How to learn from a nuclear missle
I love stories of management and creative thinking that come from unexpected places. I have short article about the development of the Polaris nuclear missile, over on my Harvard Business. Check it out.
I hope you don’t mind these cross-blog links I’ve been posting. Let me know if you do.
I understand why you want to make cross-blog posts and I think it’s your prerogative to do so.
However, as a reader of both blogs, I’d love it if you could label the cross-blog posts in some way that makes it easy for me to skip over them. For example, maybe you could prepend “Harvard Business:” to the beginning of the title of this type of post?
David: Done! Great idea. Ok with just the abreviation (HB) at the beginning?
Tom and Mary Poppendieck have discussed the Polaris program as part of their book “Implementing Lean Software Development”. Interestingly they contend that the success of the project was down to the following of something very much like lean development. PERT was widely seen as the reason for its success, but was really just a facade to keep the sponsors (US govt) happy and the funding flowing. Check out Mary discuss this on YouTube: http://www.youtube.com/watch?v=ypEMdjslEOI She discusses Polaris about 25 mins in.
If you’re going to cross-post every Harvard Business post here, then I’ll unsubscribe from HB! The HB: suggestion is also a good one.
This is my first time running two blogs, so I’m not sure what the right policy is, and that’s why I’m asking.
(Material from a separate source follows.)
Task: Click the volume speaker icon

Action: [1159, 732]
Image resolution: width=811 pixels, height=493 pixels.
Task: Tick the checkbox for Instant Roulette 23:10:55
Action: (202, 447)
If you have a preference on what you’d like me to do, let me know. For now I’ll mark cross-posts.
With the (HB), and the way you have set it up now it’s fine to me. As long as you don’t post the full length article twice, but one article and one referal, this would be OK, IMHO.
As an example: The other day I started reading a full length article that already appeared on the author’s personal blog last week. This last one did not even contain the author’s name, was posted a week after the other, all without any cross reference.
Even wonder what Google thinks of a duplicate like that, won’t do the juice any good probably…
I was a nuc submarine officer on the USS Stonewall Jackson, one of the “41 for Freedom” that were built back in the 60’s. I served on it in the 90’s when it was ~30 years old and had conducted over 70 deterrent patrols.
Even after being on that thing for a few years I still marveled at the complexity of it as a system. Some days it was just amazing that it all worked (and then, sometimes it didn’t and we’d get doused with high pressure hydraulic fluid, a shower of sparks, or maybe just an exploding toilet!).